# [REQUIRED ACTION]
Copy everything in the listing below word for word, apart from any images.
———
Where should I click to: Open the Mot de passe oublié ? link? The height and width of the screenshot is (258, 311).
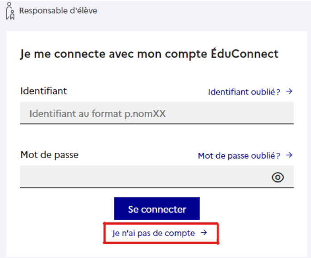point(245,156)
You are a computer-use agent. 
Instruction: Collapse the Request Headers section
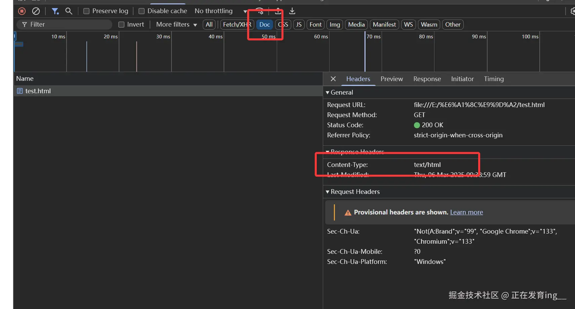pos(353,192)
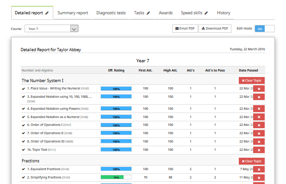Click the Email PDF button

point(185,29)
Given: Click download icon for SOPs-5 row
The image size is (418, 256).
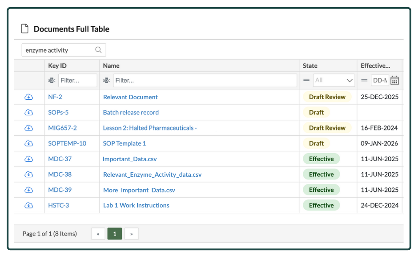Looking at the screenshot, I should pyautogui.click(x=29, y=112).
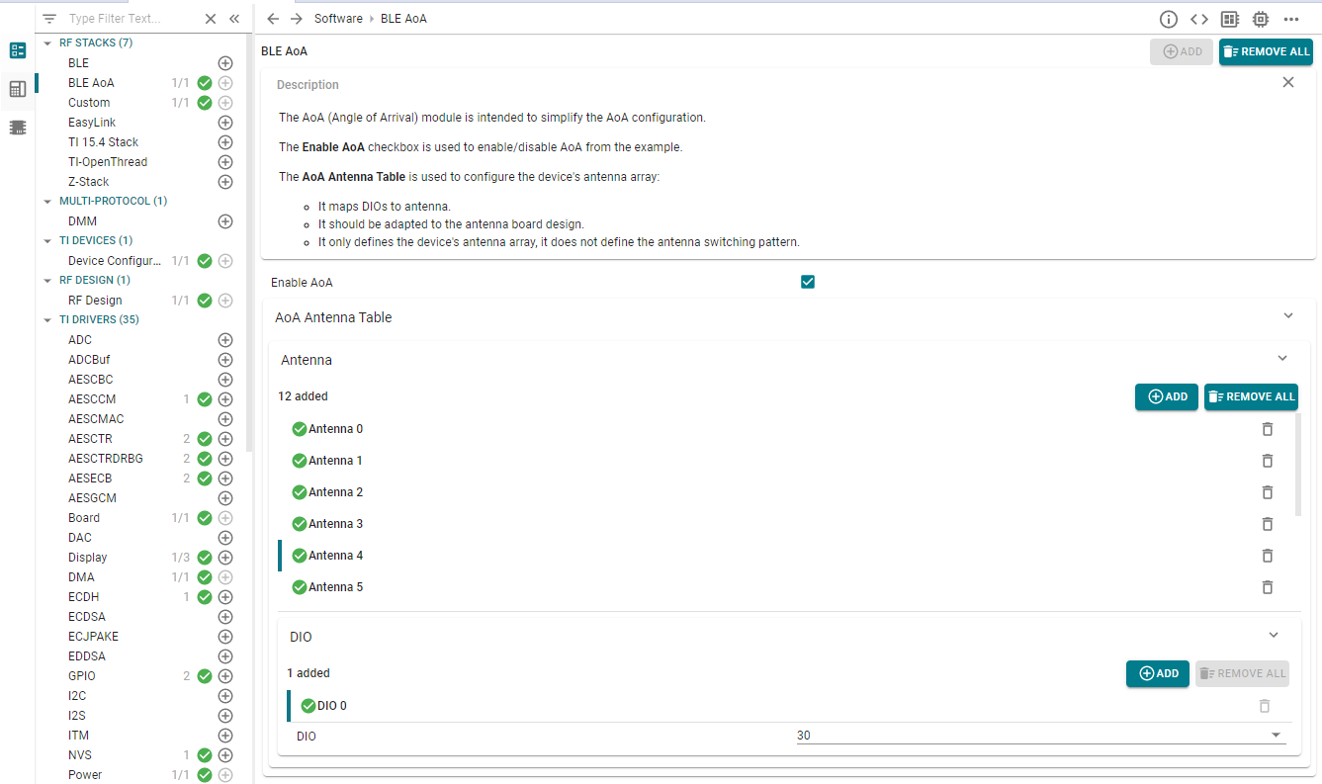This screenshot has height=784, width=1322.
Task: Click the green status check beside BLE AoA
Action: coord(204,82)
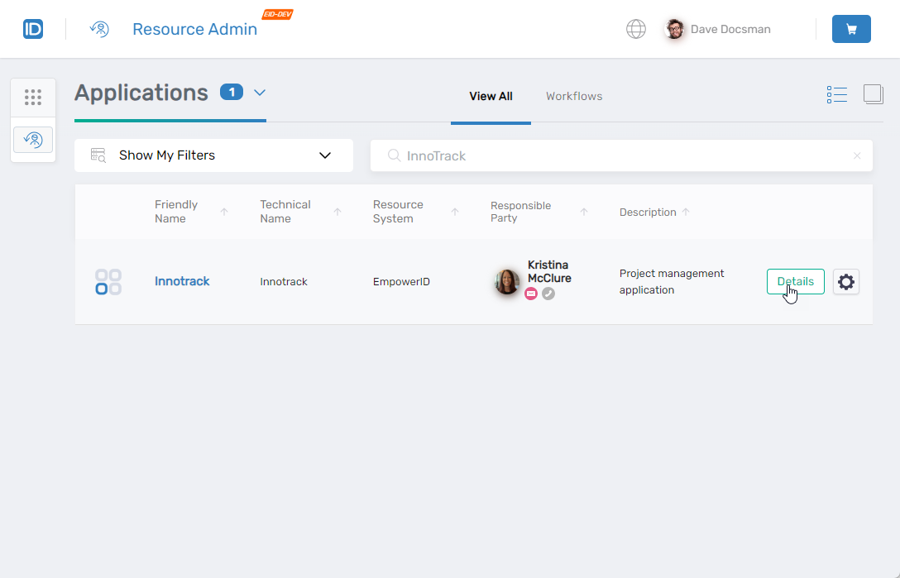The width and height of the screenshot is (900, 578).
Task: Switch to the Workflows tab
Action: 574,96
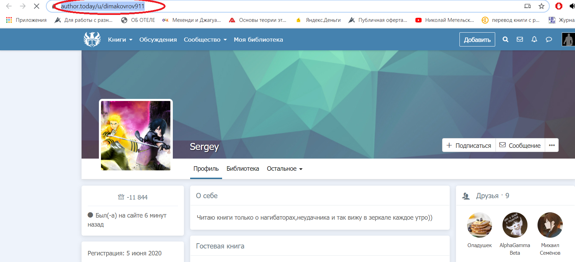Open the speech bubble comments icon

[549, 40]
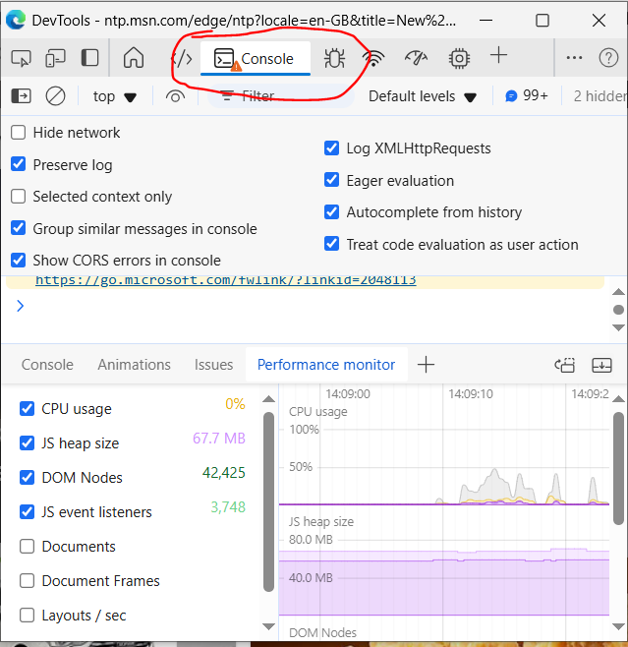
Task: Open the 99+ issues counter
Action: (527, 96)
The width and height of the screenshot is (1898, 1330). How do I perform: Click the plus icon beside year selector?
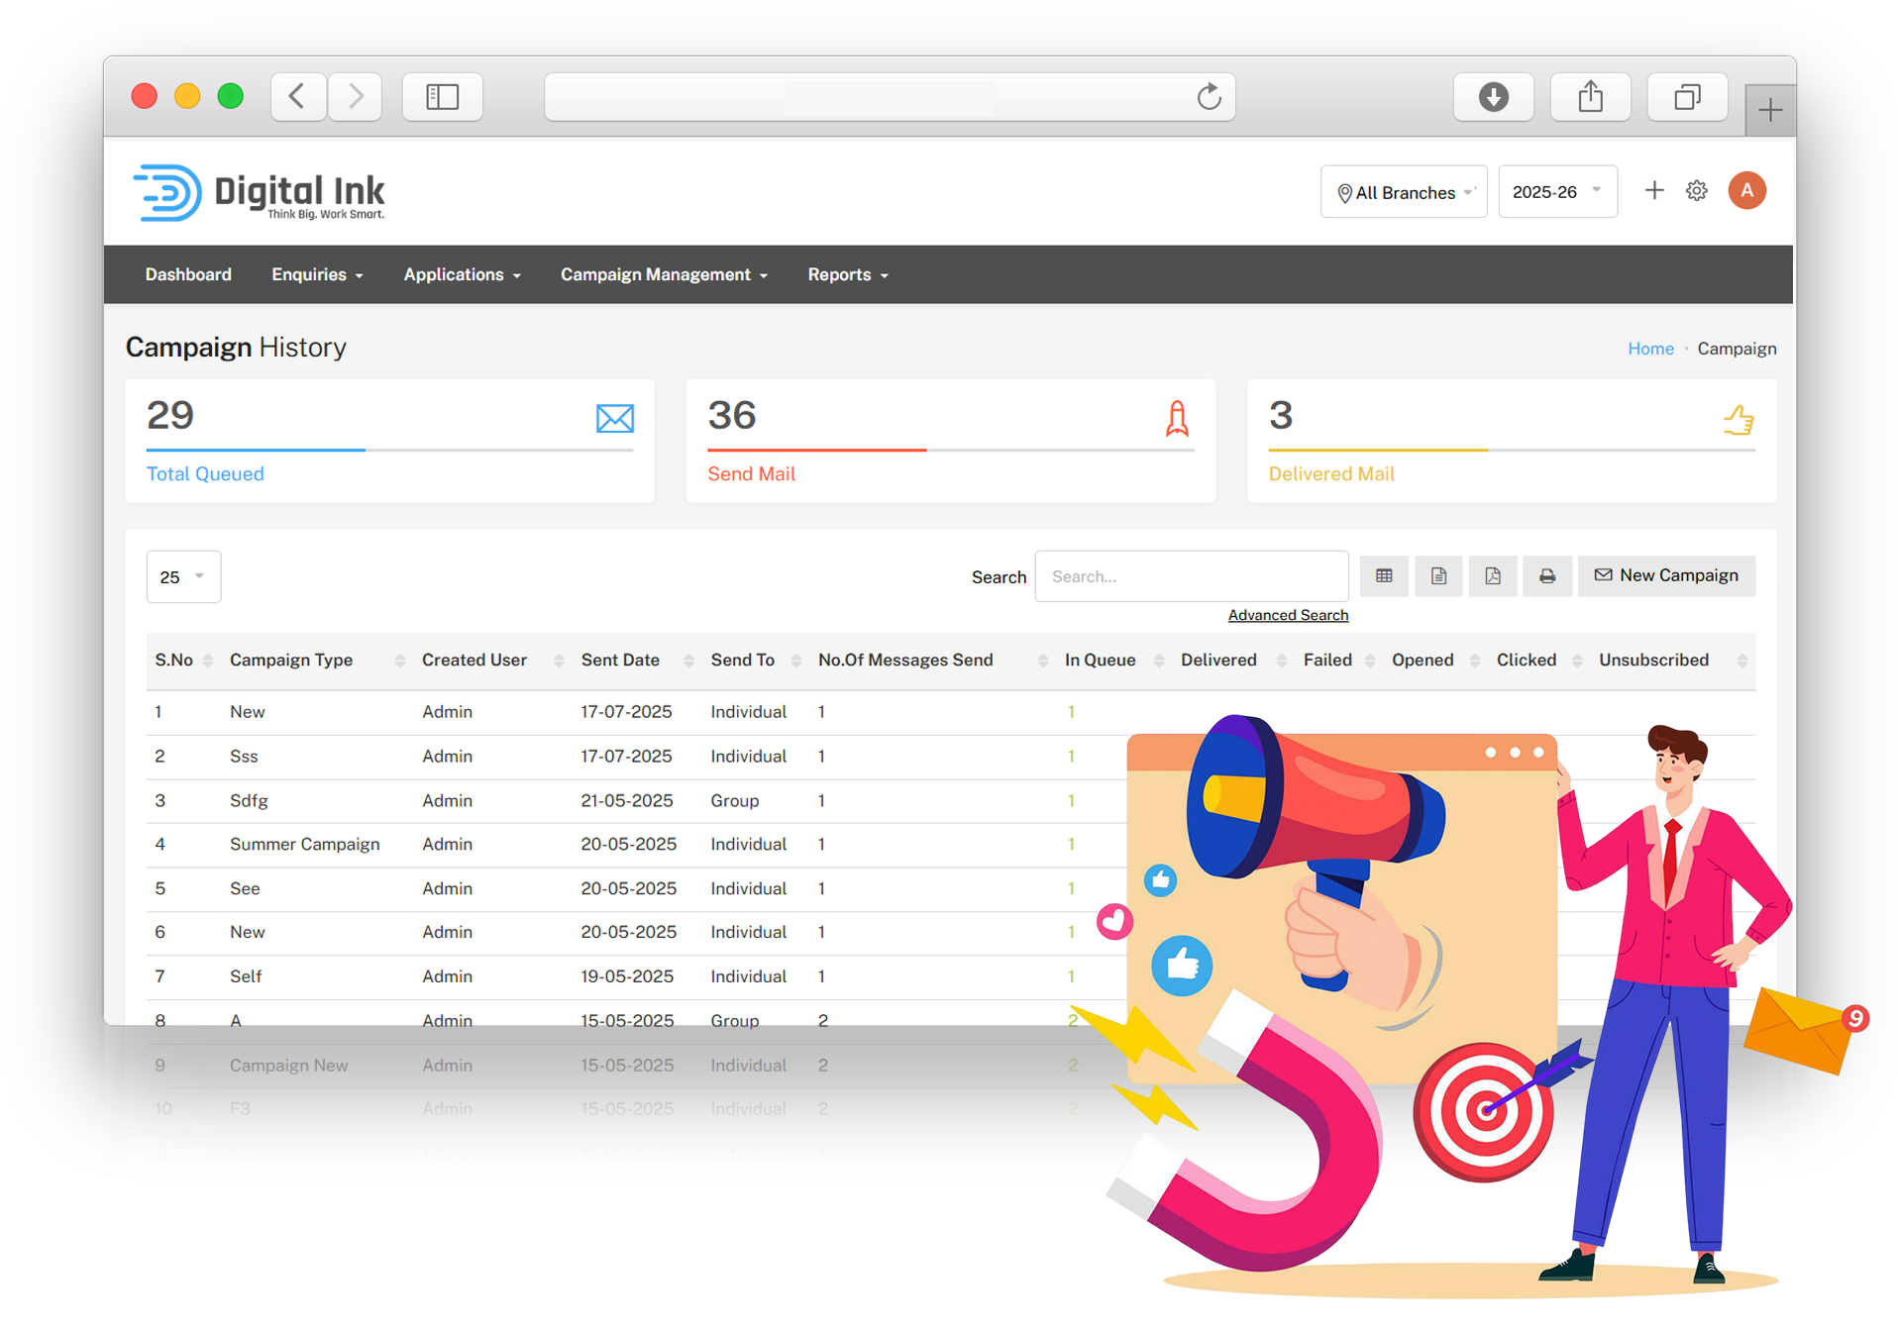coord(1653,191)
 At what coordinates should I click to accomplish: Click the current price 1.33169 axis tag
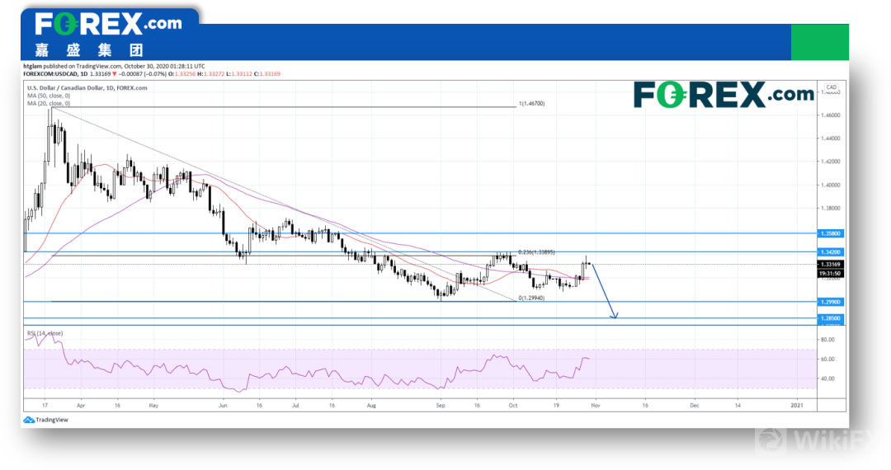[x=829, y=265]
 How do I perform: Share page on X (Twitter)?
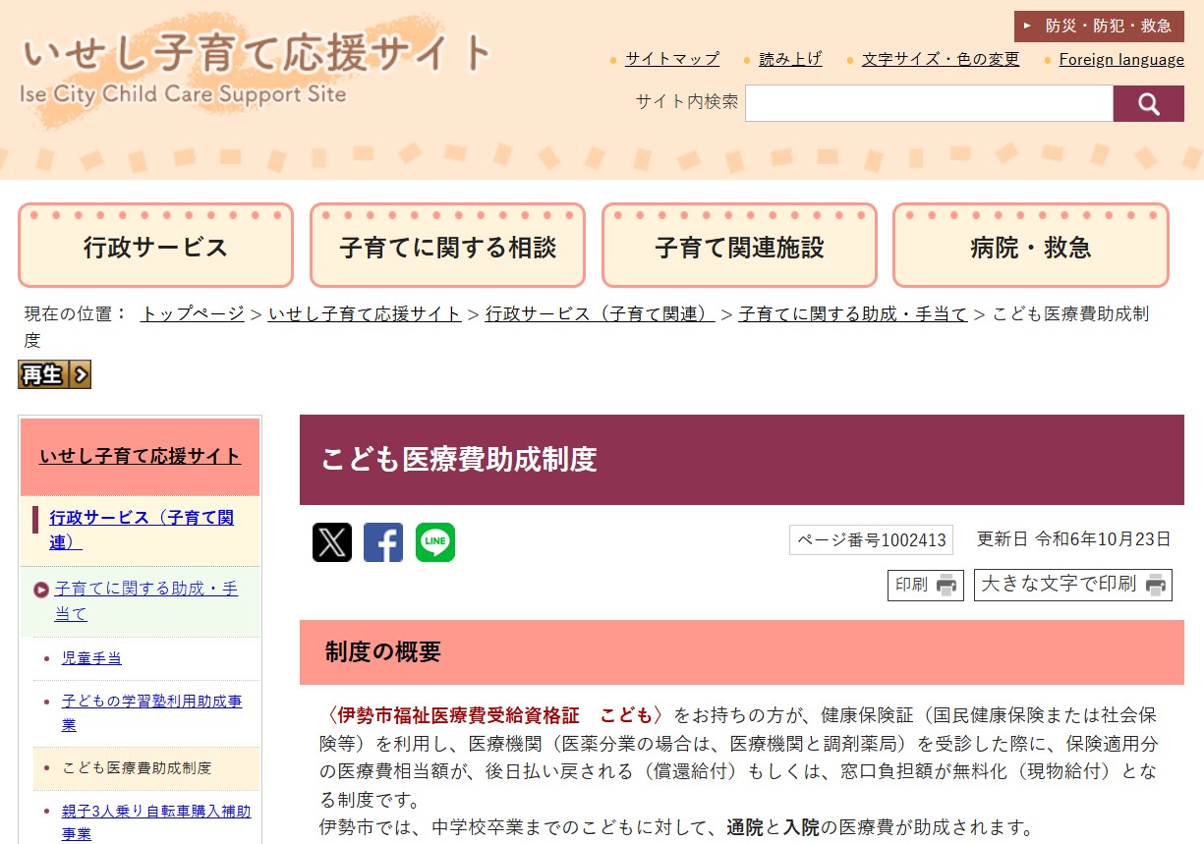pos(332,542)
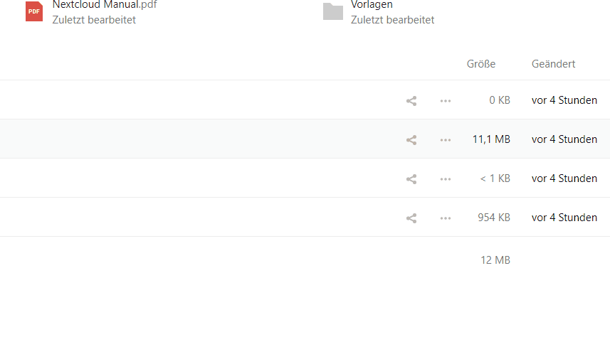Open the three-dot actions menu for the 954 KB row
Screen dimensions: 610x342
(x=446, y=218)
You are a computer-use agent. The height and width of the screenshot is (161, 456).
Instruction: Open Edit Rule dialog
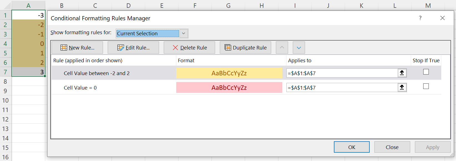pyautogui.click(x=133, y=48)
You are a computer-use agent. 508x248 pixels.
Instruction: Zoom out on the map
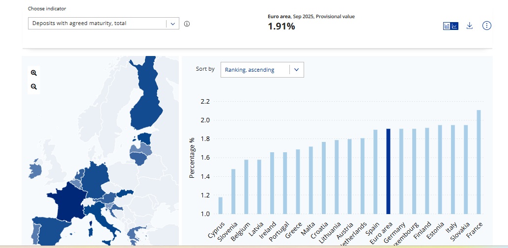click(34, 87)
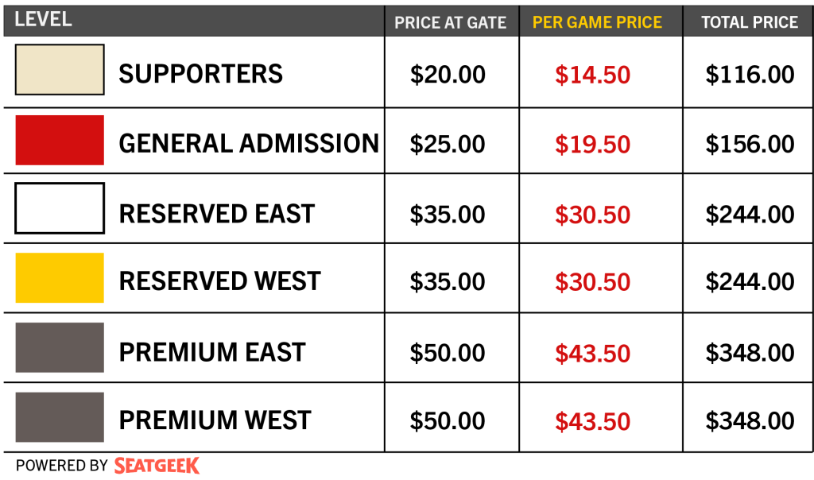Select the RESERVED EAST level label
Image resolution: width=814 pixels, height=480 pixels.
tap(217, 214)
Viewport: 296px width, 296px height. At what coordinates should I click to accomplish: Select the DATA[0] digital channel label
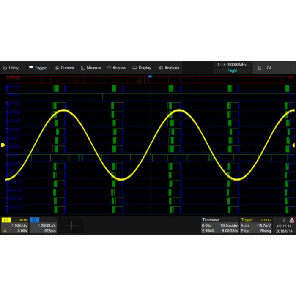[13, 78]
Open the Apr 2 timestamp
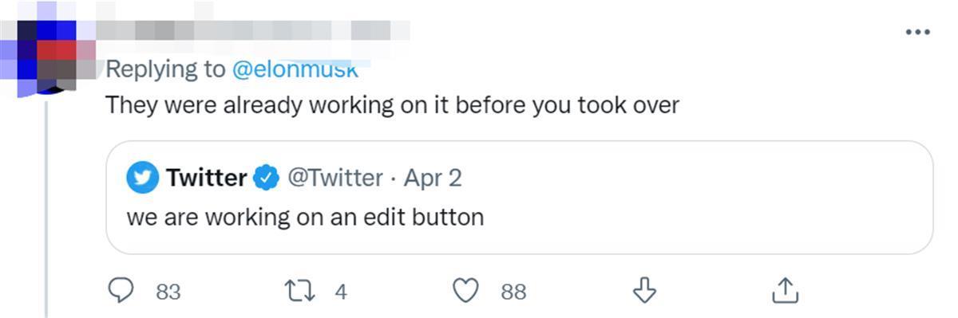This screenshot has height=318, width=958. tap(433, 178)
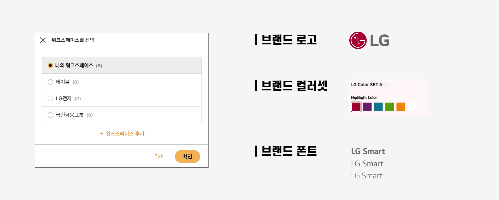
Task: Click the X icon to close the workspace dialog
Action: click(x=43, y=41)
———
# [TASK SOLUTION]
Where should I click to: Open the Mot de passe oublié ? link? The height and width of the screenshot is (258, 311).
point(245,156)
You are a computer-use agent. 
Instruction: Collapse the Request Headers section
pos(353,192)
Click the Email PDF button

point(185,29)
Given: Click download icon for SOPs-5 row
The image size is (418, 256).
Looking at the screenshot, I should pyautogui.click(x=29, y=112).
This screenshot has height=784, width=1322.
Task: Click the green status check beside BLE AoA
Action: coord(204,82)
The width and height of the screenshot is (900, 578).
Task: Switch to the Workflows tab
Action: 574,96
Open the speech bubble comments icon

[549, 40]
Task: Open the 99+ issues counter
Action: (527, 96)
The width and height of the screenshot is (1898, 1330). How do I perform: Click the plus icon beside year selector?
coord(1653,191)
 At what coordinates should I click to accomplish: Click the current price 1.33169 axis tag
[x=829, y=265]
 How do I perform: Share page on X (Twitter)?
pos(332,542)
Open the three-dot actions menu for the 954 KB row
Screen dimensions: 610x342
(x=446, y=218)
You are a computer-use agent. The height and width of the screenshot is (161, 456).
Instruction: Open Edit Rule dialog
pyautogui.click(x=133, y=48)
You are a computer-use agent. 508x248 pixels.
Instruction: Zoom out on the map
click(34, 87)
Select the RESERVED EAST level label
Image resolution: width=814 pixels, height=480 pixels.
tap(217, 214)
Viewport: 296px width, 296px height. At what coordinates should I click to accomplish: Select the DATA[0] digital channel label
[13, 78]
Open the Apr 2 timestamp
This screenshot has height=318, width=958. tap(433, 178)
Task: Click the X icon to close the workspace dialog
Action: click(x=43, y=41)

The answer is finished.